Establish a set of metrics that will help understand the backfill’s performance. These metrics may include:

  1. The amount of data the backfill processed
  2. The rate at which the backfill is running
  3. Any errors or issues that arise during the backfill.

Then, set up a system for monitoring the backfill in real-time. This could involve creating dashboards and setting up alerts to notify you of any issues. When you’re running the backfill, having this monitoring in place offers peace-of-mind.

Verify

This sounds obvious. It is also something I neglected to do when designing my backfill solution.

I remember sitting in my design review session. A Principal Engineer asked me how I planned to verify that it worked. I answered that the design included a way to check that the backfill processed every record.

I later found that seeing it backfilled a record is not the same as the backfill doing what I wanted.

Tooling is your friend here. Build a way to verify that the solution is what you expect to see once the backfill processes each record. This could be a command-line script, a scheduled job, an offline export, or some combination.

I wrote a collection of command-line tools for verifying individual records.

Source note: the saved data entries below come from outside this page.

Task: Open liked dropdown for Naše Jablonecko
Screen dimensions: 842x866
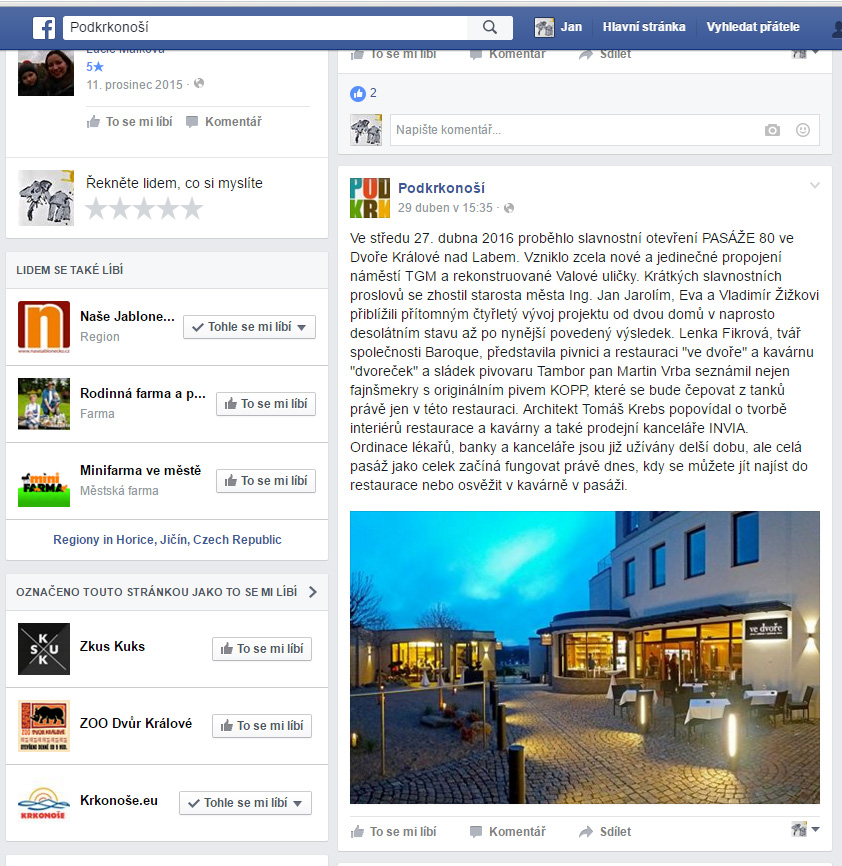Action: point(249,327)
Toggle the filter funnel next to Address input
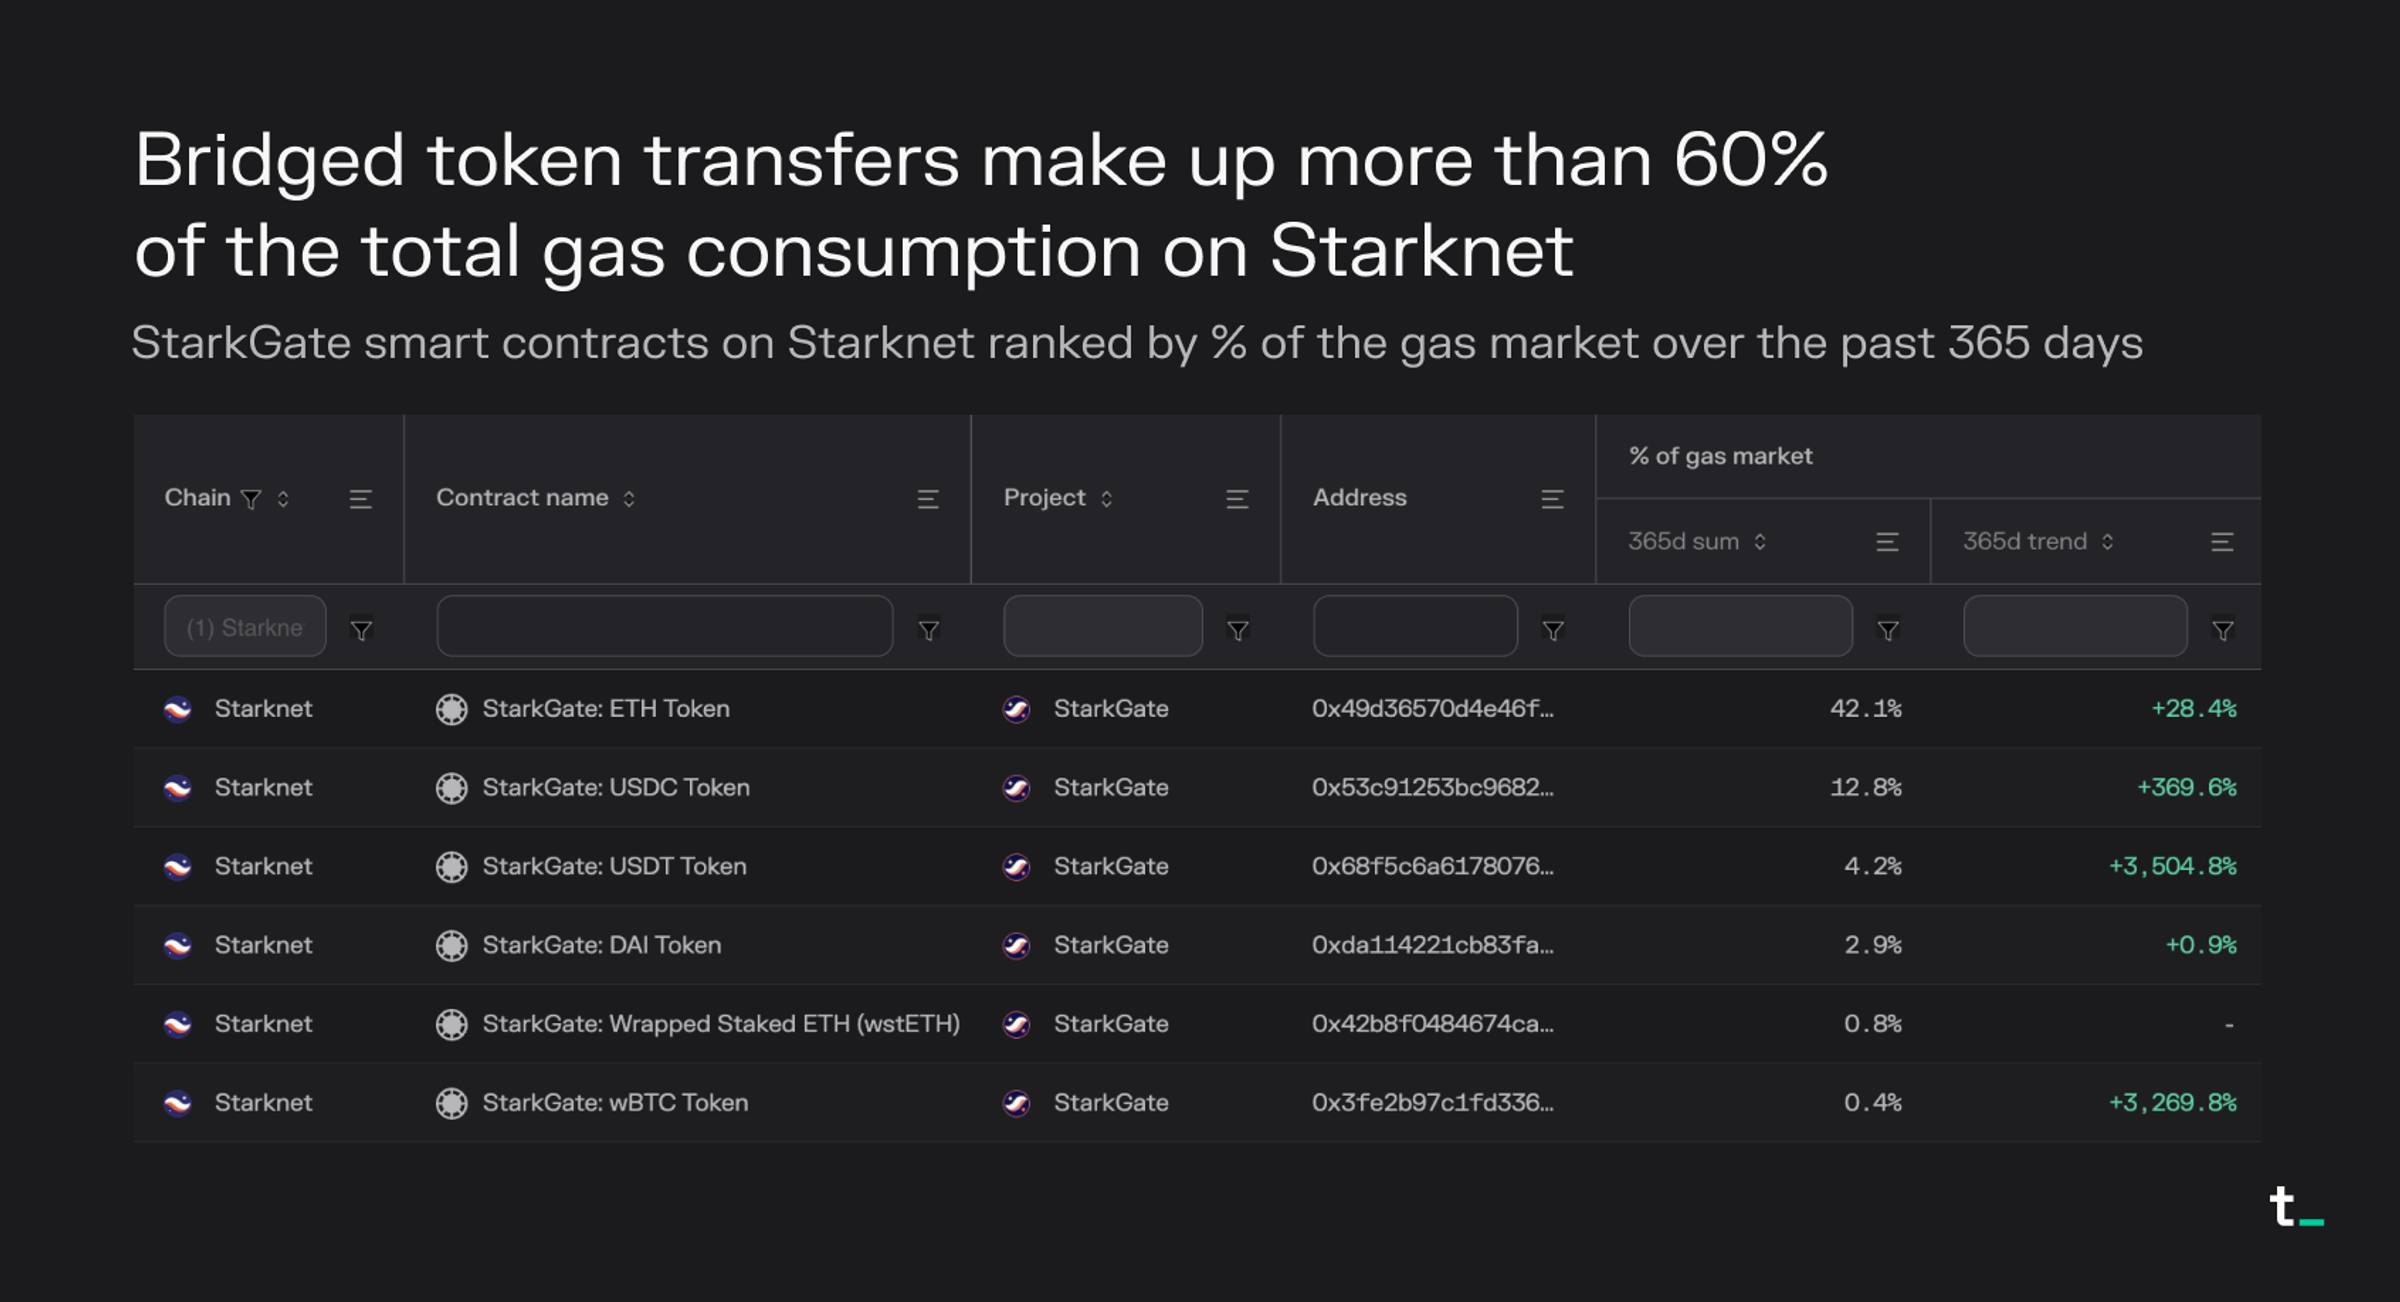The height and width of the screenshot is (1302, 2400). (x=1553, y=630)
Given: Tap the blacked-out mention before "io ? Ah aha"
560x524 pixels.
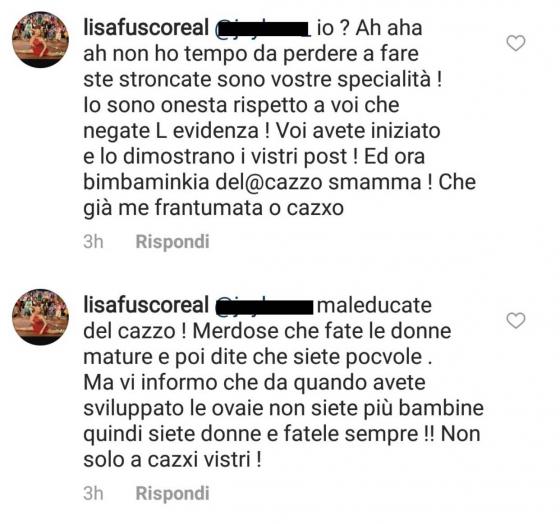Looking at the screenshot, I should 262,29.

I then performed an offline analysis to see where the backfilled records had gaps or issues. As I identified and fixed the issues, I re-backfilled the affected records.

My backfill didn’t go smoothly at first. I worked through the issues and we built a set of tools which had enduring value, far past the initial backfill.

Document

After the backfill, you’ve likely learned all sorts of interesting things you didn’t know at the start. It’s now, before declaring victory, that it’s best to capture the results of what you’ve done.

Ideas for what to capture:

  1. Results: How did it go? How many records backfilled as you expected? How many needed manual intervention? How long did the process take? What production impact did you observe on up- or down-stream systems?
  2. Steps to Reproduce: If we need to run the backfill again, do you have the steps written down where the team can find them? If you’re out of the office, will they be able to complete the backfill without you?
  3. Recommended Changes: What tooling do you wish you had? What would you do next time? Did the test environment work as well as you’d hoped? Are there longer-term initiatives to prioritize, such as creating a staging environment?

🎉

When you’re done, send out an announcement that backfill is complete! You’ve earned it. This encourages you to gather a concrete set of metrics and impact. (It can be helpful when filling in annual performance reviews or promotion documents!)

Executing a large-scale production backfill requires careful planning. With these steps, I hope you will feel more prepared when you run your next one. I wish you luck!